Realtime in the future

As we see it (and admittedly, we are a little biased), realtime is quickly becoming the new normal. Up-to-date information is expected by businesses and end users. Realtime is the natural complement to trends like:

Big Data: as the number of digitally connected businesses, experiences, and devices rises, so does the amount of data generated. Data becomes more valuable as the three V’s of a dataset (velocity, volume, variety) increase – and realtime transmission is central to the velocity component.

In the past, companies benefitted from hoarding data, but increasingly data is becoming most valuable when shared (and monetized). The companies that can aggregate and share the most data, as quickly as possible, will be successful.
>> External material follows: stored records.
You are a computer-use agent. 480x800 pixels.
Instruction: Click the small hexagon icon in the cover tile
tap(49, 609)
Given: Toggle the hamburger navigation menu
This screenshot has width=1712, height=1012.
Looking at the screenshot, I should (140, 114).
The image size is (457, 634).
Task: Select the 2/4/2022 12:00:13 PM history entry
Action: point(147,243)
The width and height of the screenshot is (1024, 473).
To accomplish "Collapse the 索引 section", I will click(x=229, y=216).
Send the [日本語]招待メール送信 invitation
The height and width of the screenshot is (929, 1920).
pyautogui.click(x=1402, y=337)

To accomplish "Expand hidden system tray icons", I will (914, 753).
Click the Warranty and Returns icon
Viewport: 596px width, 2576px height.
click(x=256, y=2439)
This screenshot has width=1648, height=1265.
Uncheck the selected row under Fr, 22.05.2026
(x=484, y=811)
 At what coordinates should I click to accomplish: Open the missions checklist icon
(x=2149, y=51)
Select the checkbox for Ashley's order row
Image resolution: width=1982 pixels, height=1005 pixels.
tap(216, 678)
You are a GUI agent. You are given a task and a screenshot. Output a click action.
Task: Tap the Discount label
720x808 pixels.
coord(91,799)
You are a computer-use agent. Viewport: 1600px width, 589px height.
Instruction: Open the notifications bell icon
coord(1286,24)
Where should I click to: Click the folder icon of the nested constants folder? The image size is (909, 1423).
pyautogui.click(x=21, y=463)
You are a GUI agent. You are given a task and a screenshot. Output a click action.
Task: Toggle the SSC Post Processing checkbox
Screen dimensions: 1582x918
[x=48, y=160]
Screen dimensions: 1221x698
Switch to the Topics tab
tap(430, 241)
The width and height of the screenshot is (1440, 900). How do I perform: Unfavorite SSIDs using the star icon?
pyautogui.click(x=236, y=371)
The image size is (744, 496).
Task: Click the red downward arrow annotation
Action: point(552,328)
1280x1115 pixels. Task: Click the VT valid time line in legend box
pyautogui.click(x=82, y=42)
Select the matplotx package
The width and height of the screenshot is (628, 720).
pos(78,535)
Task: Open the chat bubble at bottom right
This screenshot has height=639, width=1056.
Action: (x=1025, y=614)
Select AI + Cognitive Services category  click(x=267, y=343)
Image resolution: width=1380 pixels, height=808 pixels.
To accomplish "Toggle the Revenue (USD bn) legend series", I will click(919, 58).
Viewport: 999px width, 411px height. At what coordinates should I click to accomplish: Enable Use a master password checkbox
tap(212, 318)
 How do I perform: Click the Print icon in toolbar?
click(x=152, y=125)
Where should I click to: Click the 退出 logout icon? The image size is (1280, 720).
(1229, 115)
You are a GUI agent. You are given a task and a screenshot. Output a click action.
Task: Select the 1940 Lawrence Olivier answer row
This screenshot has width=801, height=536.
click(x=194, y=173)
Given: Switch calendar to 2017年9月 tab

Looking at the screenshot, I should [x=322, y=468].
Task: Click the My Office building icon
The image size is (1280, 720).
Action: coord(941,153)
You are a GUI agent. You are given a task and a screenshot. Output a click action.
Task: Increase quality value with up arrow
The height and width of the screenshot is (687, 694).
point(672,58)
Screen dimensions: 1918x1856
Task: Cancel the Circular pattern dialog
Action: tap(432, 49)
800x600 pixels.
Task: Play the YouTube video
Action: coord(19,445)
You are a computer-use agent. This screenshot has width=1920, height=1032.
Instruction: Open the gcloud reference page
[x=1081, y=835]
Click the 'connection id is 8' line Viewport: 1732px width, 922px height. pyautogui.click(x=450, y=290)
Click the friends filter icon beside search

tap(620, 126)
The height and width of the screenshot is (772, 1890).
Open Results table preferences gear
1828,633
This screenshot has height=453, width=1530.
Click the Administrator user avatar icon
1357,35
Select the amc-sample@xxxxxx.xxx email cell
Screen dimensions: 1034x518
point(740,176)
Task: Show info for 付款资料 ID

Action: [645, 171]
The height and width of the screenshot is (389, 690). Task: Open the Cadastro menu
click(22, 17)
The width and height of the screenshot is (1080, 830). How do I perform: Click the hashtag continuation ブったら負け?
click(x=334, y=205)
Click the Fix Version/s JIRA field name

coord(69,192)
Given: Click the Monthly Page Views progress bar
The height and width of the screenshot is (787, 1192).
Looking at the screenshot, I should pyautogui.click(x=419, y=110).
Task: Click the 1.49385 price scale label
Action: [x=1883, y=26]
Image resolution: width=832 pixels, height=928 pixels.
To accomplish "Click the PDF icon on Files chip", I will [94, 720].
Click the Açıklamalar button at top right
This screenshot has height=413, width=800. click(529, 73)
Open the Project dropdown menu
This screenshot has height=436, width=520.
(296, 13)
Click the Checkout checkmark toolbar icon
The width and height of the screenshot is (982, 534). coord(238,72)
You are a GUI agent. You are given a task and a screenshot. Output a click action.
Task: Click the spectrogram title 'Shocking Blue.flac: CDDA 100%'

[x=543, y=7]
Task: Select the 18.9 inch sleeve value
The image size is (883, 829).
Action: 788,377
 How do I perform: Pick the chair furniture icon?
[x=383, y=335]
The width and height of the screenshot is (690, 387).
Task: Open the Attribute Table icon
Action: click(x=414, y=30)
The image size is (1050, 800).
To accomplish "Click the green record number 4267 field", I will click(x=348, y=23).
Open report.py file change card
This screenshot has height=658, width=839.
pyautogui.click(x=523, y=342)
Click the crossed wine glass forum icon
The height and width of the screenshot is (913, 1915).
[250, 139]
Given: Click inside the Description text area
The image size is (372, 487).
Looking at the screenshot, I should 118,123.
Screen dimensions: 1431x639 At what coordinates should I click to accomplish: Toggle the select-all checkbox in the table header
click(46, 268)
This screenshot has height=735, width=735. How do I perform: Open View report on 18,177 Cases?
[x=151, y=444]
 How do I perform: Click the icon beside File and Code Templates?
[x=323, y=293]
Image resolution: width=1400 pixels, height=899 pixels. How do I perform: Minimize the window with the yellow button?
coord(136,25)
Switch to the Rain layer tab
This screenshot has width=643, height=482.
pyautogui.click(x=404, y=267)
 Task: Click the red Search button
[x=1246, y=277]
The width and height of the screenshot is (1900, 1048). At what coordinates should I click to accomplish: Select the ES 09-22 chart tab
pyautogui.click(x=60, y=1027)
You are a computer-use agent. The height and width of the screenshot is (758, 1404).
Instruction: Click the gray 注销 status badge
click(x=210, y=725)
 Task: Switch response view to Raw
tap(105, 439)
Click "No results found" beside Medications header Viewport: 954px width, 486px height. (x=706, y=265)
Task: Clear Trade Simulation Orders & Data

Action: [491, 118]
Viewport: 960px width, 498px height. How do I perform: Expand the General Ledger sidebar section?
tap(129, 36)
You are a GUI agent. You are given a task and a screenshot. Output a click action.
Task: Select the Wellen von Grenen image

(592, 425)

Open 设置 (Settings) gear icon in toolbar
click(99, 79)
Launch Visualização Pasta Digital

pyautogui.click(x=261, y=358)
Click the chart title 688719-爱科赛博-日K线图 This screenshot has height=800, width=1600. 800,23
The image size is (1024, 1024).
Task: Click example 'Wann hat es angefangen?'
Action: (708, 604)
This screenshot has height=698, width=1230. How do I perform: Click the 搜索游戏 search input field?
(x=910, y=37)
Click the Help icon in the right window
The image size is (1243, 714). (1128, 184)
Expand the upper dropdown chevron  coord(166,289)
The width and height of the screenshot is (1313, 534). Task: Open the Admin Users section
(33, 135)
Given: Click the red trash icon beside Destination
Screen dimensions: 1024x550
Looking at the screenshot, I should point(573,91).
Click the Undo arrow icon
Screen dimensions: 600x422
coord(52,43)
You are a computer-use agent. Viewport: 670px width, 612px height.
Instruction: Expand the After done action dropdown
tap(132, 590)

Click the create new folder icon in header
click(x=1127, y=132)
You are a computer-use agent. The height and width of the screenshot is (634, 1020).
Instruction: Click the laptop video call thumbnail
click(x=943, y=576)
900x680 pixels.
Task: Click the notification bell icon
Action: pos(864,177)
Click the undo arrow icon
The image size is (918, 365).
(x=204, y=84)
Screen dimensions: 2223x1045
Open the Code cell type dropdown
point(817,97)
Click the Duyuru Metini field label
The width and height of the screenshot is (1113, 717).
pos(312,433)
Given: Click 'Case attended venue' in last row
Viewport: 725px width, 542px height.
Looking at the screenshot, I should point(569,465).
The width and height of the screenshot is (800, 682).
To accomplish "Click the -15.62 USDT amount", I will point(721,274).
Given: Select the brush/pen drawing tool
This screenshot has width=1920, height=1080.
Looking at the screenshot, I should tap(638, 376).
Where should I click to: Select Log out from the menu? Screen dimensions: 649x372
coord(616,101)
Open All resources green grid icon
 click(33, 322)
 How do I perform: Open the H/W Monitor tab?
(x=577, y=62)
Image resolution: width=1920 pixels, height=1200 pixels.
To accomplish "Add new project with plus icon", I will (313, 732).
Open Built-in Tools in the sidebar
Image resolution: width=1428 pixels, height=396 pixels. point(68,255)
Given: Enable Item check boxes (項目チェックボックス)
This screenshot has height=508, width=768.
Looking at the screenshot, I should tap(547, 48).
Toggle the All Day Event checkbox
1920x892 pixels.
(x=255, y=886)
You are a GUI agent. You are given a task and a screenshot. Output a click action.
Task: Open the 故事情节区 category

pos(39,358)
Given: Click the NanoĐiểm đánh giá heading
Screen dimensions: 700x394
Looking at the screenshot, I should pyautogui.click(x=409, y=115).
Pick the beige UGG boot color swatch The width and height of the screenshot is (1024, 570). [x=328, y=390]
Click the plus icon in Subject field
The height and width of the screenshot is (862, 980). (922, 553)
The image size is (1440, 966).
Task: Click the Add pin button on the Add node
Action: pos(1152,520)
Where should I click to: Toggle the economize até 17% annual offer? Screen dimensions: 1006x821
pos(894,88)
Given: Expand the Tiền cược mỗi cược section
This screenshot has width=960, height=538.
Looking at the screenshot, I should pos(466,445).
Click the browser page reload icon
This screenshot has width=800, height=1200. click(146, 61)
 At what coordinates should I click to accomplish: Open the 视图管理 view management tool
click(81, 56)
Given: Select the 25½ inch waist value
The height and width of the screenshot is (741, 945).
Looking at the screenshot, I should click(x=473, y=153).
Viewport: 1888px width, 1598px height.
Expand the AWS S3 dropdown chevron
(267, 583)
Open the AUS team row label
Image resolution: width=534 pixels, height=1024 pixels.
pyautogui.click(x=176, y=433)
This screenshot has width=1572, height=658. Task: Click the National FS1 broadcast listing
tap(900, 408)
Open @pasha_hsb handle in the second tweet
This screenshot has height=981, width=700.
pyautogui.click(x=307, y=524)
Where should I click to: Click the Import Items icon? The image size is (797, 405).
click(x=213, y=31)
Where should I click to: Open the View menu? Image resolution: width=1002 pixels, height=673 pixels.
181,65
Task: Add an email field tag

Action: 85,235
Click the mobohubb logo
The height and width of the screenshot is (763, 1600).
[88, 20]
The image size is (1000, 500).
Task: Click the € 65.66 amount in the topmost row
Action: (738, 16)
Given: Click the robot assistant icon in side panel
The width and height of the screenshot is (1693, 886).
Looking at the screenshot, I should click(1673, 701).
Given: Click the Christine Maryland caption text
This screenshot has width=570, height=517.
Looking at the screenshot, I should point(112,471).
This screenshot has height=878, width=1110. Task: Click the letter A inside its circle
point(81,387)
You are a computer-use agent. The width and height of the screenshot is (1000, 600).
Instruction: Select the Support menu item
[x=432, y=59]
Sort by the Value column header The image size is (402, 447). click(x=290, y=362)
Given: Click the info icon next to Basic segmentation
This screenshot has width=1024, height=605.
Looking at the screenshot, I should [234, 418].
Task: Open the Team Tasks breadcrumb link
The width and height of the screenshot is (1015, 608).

Proliferation of APIs: businesses sharing data are increasingly going to do so through APIs. Entire businesses are being built on APIs by platform providers like Twillio (they only have an API) or they are coming to comprise substantial portions of existing businesses (like Salesforce’s API).

An elegant end-user experience is increasingly the product of data that’s being moved through multiple APIs – and the number of APIs is only going to increase as they trend towards becoming less technical and more accessible and interoperable. The APIs that provide access to data or move it through their system as quickly as possible will rise over those that cannot.

Realtime vs. real-time vs. real time

The endless debate – what’s the correct way to write what we’ve been discussing? We use realtime, because we believe that “real time” refers to something experienced at normal speed and not condensed or sped up. For example, watching grass grow in ‘real time’ is not very exciting – but a time lapse is.

We also don’t like hyphenating – so we went with realtime instead of real-time (and it looks like most of the industry agrees with us).